Information given:
[Start of section]

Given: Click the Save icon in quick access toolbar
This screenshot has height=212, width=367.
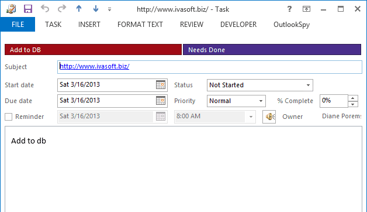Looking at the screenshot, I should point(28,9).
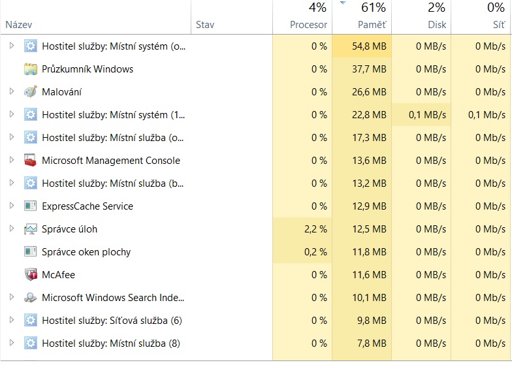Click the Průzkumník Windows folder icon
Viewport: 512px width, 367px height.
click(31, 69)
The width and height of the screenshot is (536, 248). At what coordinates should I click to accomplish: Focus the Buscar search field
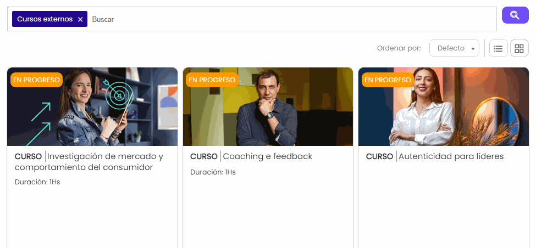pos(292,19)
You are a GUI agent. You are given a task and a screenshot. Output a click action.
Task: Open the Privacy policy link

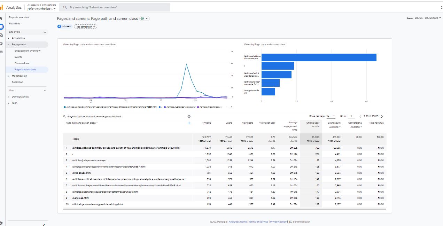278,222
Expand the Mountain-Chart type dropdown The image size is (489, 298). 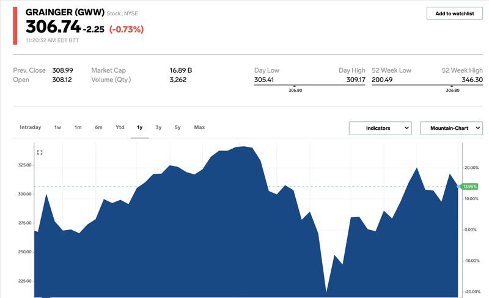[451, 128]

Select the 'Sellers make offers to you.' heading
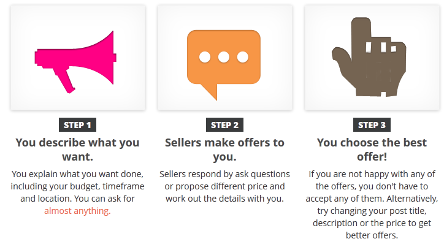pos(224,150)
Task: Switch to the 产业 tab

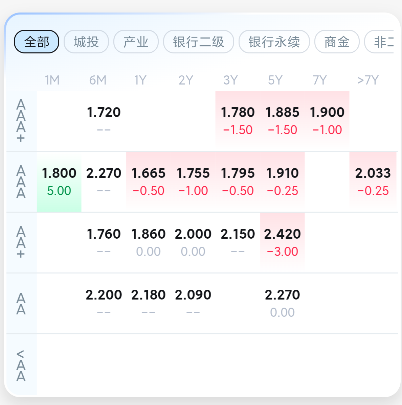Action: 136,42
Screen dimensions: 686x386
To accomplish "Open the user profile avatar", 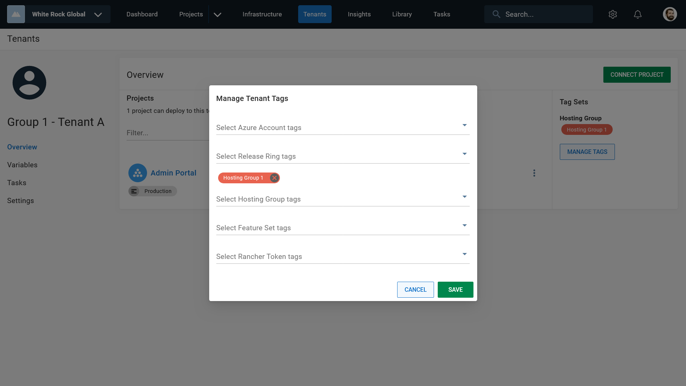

[End of section]
[Start of section]

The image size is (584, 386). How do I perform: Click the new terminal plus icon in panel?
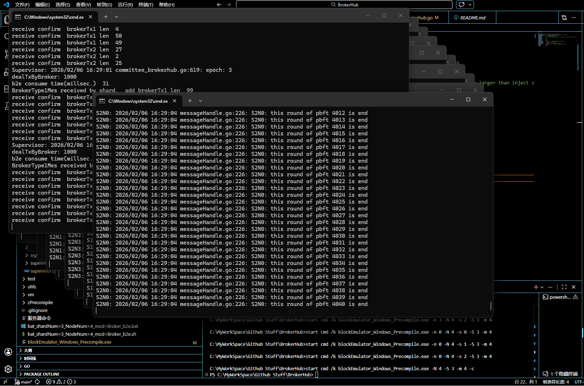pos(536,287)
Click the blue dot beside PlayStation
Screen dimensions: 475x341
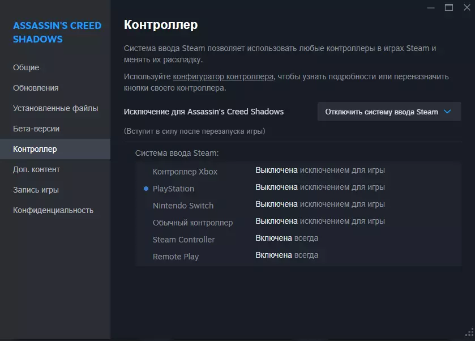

[End of section]

Task to complete: Only those lines of the entries above that run from the line containing "Click the blue dot beside PlayStation" to the line containing "Screen dimensions: 475x341", both included, should be transcribed exactly.

Output of the task:
Click the blue dot beside PlayStation
Screen dimensions: 475x341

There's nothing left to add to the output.